The Dark Well is one of the latter.
Enda Scahill, founder of We Banjo 3 and long recognised as one of Irish music’s great banjo innovators, teams up with Joel Andersson, the Swedish mad scientist of harmonica making, to unleash something far stranger—and more beautiful—than a live set has any right to be.
This isn’t your grandfather’s trad session. Tunes are stripped back to the bone, turned sideways, and occasionally dismantled entirely—only to be rebuilt with a kind of gleeful menace. Nothing is safe: not the rhythms, not the harmonies, and certainly not your expectations.
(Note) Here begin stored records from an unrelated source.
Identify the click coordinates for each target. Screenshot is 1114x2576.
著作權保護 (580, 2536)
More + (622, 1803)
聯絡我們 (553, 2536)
“We weren’t trying to be clever,” says Scahill. “We were trying to be different—and then it got out of hand.”
As if the core duo weren’t enough, the stage is scandalously crowded with virtuosic guests guests – blistering percussion drives the chaos, whilst sumptuous guitar sounds frame the groove
There is precision here, yes—but also a touch of chaos. A gleam in the eye. The feeling that something might fall apart at any second, or suddenly reveal its other face.
The Dark Well might just delight listeners who’ve been secretly waiting for trad to misbehave a little.